+++ STUDY MATERIAL +++

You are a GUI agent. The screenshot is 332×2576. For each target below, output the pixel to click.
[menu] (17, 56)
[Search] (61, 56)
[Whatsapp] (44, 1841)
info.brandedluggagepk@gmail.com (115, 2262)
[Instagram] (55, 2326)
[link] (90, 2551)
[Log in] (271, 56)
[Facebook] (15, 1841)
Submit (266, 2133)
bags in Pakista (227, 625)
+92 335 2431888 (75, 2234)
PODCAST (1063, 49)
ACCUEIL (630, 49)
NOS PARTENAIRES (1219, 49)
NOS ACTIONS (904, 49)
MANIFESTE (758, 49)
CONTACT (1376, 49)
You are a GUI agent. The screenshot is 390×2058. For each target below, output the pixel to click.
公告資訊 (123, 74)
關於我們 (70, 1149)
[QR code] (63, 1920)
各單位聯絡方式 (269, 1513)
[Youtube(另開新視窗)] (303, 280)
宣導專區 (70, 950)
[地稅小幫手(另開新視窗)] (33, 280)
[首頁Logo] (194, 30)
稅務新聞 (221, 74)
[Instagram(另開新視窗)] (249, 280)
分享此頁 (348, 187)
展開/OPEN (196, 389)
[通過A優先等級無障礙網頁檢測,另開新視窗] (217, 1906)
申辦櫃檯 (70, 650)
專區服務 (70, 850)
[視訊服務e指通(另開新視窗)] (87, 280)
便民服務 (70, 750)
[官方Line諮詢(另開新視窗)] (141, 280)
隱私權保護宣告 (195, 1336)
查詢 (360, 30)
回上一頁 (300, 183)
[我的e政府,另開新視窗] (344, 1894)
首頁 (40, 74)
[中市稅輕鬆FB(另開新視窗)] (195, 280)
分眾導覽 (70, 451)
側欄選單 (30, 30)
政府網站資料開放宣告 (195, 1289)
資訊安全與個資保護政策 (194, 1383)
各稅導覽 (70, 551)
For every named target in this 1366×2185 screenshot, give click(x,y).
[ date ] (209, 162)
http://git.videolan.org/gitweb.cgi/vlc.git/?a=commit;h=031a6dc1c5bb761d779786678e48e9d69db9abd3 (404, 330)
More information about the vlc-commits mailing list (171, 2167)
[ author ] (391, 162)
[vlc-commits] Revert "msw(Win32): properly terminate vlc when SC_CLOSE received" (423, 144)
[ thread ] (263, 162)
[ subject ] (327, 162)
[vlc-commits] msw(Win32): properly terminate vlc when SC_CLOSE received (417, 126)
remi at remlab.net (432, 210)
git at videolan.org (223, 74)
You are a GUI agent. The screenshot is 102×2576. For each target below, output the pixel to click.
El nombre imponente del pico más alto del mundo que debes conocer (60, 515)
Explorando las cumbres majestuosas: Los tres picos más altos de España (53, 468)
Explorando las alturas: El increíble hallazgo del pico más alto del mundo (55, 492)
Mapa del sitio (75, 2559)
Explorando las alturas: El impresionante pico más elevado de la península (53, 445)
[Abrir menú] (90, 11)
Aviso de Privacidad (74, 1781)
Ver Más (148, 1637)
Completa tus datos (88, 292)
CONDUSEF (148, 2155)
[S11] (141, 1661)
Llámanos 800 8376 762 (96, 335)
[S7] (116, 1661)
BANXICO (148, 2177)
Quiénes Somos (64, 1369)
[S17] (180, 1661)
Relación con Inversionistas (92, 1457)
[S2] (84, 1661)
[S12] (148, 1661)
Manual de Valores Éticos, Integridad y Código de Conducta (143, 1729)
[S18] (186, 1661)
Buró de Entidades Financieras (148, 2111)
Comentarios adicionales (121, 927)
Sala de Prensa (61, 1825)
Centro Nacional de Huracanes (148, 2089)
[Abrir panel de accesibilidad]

+++

● EXERCISE: Looking back over the data above, restate word for word the lines that begin at the line with "宣導專區 (70, 950)" and end at the line with "[ date ] (209, 162)", inclusive.

● EXERCISE OUTPUT:
宣導專區 (70, 950)
[地稅小幫手(另開新視窗)] (33, 280)
[首頁Logo] (194, 30)
稅務新聞 (221, 74)
[Instagram(另開新視窗)] (249, 280)
分享此頁 (348, 187)
展開/OPEN (196, 389)
[通過A優先等級無障礙網頁檢測,另開新視窗] (217, 1906)
申辦櫃檯 (70, 650)
專區服務 (70, 850)
[視訊服務e指通(另開新視窗)] (87, 280)
便民服務 (70, 750)
[官方Line諮詢(另開新視窗)] (141, 280)
隱私權保護宣告 (195, 1336)
查詢 (360, 30)
回上一頁 (300, 183)
[我的e政府,另開新視窗] (344, 1894)
首頁 (40, 74)
[中市稅輕鬆FB(另開新視窗)] (195, 280)
分眾導覽 (70, 451)
側欄選單 (30, 30)
政府網站資料開放宣告 (195, 1289)
資訊安全與個資保護政策 (194, 1383)
各稅導覽 (70, 551)
For every named target in this 1366×2185 screenshot, give click(x,y).
[ date ] (209, 162)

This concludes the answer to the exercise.